Plaignant
M. Alain Déry
Mis en cause
M. Michel Hébert, journaliste; M. Donald Charrette, directeur de l’information et le quotidien Le Journal de Québec
Résumé de la plainte
M. Alain Déry porte plainte contre le journaliste Michel Hébert, du quotidien Le Journal de Québec, pour avoir publié des propos exagérés relatant des abus dans les dépenses de la fonction publique, pour manque d’équilibre et pour sensationnalisme, dans une série d’articles parus dans l’édition du 26 novembre 2009 et intitulés : « L’état paie aussi les beignes et le café », « Factures gargantuesques – Comme des rois » et « C’est partout pareil, malgré la crise économique ».
Griefs du plaignant
M. Alain Déry déplore que le journaliste Michel Hébert ait publié, dans des articles intitulés « L’état paie aussi les beignes et le café », « Factures gargantuesques – Comme des rois » et « C’est partout pareil, malgré la crise économique », du 26 novembre 2009, des propos exagérés relatant des abus dans la fonction publique.
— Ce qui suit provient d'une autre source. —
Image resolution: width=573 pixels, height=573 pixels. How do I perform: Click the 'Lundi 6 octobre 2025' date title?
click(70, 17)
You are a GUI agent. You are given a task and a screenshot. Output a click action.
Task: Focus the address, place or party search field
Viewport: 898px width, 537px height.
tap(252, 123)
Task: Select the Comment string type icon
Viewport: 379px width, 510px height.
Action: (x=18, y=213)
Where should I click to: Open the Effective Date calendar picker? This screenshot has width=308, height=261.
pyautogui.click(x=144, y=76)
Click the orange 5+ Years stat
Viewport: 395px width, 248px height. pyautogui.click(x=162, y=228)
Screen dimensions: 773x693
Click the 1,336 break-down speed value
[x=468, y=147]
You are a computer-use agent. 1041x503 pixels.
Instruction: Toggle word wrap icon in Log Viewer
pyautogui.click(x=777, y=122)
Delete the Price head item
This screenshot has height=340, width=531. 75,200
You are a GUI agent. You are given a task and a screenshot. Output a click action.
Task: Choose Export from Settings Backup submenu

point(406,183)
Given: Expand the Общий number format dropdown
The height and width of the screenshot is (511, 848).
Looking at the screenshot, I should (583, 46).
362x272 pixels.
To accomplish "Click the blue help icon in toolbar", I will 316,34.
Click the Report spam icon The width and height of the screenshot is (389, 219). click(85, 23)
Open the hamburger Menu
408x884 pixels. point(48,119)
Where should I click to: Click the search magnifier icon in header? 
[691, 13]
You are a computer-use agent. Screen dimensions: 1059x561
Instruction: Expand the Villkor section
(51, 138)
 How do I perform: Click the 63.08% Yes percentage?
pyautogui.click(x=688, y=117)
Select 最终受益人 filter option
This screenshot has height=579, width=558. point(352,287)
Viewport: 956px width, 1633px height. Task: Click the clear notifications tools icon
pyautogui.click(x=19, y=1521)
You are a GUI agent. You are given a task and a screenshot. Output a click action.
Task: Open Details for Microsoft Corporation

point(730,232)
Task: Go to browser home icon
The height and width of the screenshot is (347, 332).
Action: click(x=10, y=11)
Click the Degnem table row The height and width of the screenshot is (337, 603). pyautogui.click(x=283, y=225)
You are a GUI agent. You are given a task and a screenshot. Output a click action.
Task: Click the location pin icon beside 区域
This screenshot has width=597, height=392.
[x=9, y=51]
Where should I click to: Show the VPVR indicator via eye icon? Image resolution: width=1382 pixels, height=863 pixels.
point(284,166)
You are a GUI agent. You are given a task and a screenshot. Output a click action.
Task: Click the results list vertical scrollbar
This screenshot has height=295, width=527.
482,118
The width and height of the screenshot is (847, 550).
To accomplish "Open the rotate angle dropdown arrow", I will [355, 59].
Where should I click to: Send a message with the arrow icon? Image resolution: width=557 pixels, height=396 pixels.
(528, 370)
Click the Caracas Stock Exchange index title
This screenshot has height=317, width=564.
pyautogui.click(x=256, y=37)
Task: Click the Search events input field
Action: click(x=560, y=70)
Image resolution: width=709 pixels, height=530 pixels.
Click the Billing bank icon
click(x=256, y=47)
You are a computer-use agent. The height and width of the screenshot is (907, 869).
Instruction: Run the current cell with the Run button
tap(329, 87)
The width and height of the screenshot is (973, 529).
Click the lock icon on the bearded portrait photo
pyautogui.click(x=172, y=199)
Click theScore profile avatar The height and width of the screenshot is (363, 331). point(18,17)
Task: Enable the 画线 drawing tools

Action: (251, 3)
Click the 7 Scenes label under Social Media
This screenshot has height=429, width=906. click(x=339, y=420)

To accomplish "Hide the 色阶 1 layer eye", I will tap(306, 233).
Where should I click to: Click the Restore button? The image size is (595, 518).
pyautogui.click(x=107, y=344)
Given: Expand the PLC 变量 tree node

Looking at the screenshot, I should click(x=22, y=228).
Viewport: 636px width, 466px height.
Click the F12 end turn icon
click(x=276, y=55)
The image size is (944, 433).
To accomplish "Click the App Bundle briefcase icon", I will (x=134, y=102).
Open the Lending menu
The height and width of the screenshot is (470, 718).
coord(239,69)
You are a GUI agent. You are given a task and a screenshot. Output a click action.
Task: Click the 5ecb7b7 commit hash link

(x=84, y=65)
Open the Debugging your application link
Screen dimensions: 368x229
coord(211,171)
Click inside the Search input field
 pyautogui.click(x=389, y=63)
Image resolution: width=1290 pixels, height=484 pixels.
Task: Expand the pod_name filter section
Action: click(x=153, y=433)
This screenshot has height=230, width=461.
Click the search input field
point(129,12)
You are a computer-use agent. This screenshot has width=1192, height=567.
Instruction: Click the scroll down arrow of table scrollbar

De plus, il dénonce un manque d’équilibre et du sensationnalisme.
Tout d’abord, dans l’article intitulé : « Fonctionnaires : C’est partout pareil, malgré la crise économique », le plaignant reproche au journaliste de s’être servi d’une série de factures pour arriver à la conclusion que tous les fonctionnaires se font rembourser brioches et café le matin, ce qu’il nie.
De plus, il ajoute que le journaliste use de sensationnalisme dans l’intitulé de l’article : « Factures gargantuesques – Comme des rois ». M. Déry affirme qu’il travaille à la Régie des rentes du Québec, depuis deux ans, et que son employeur ne lui a jamais remboursé de factures.
Dans l’article intitulé : « L’état paie aussi les beignes », la source du journaliste déclare : « C’est pour les réunions de gestionnaires ». Donc, selon le plaignant, le journaliste aurait dû faire la part des choses et préciser qui faisait les demandes de remboursement, au lieu de faire une généralisation à l’ensemble des fonctionnaires. Car, selon lui, il ne faut pas confondre fonctionnaires et gestionnaires.
Par ailleurs, M. Déry souligne que le journaliste s’en prend au groupe des fonctionnaires de façon biaisée pour les discréditer et qu’une analyse plus objective et exhaustive des factures aurait peut-être permis de voir que ce ne sont pas tous les fonctionnaires qui mènent « une vie de Roi ».
Enfin, le plaignant estime que l’emploi de propos tels que : « à la régie des Rentes, les cours de formation sont incessants et remboursés, comme la brioche et le café du matin », discrédite les agents de la fonction publique.
Commentaires du mis en cause
Commentaires de Me Bernard Pageau, affaires juridiques :
Le représentant des mis-en-cause mentionne que ces articles ont été publiés après obtention de l’information grâce à la Loi sur l’accès à l’information.
Me Pageau indique que le journaliste a vérifié les dépenses et relevé les éléments les plus pertinents dans ces documents. De plus, il précise que pour compléter sa recherche, M. Hébert a contacté M. Herman Huot, un porte-parole de la Régie des rentes du Québec, pour obtenir des explications sur certaines dépenses.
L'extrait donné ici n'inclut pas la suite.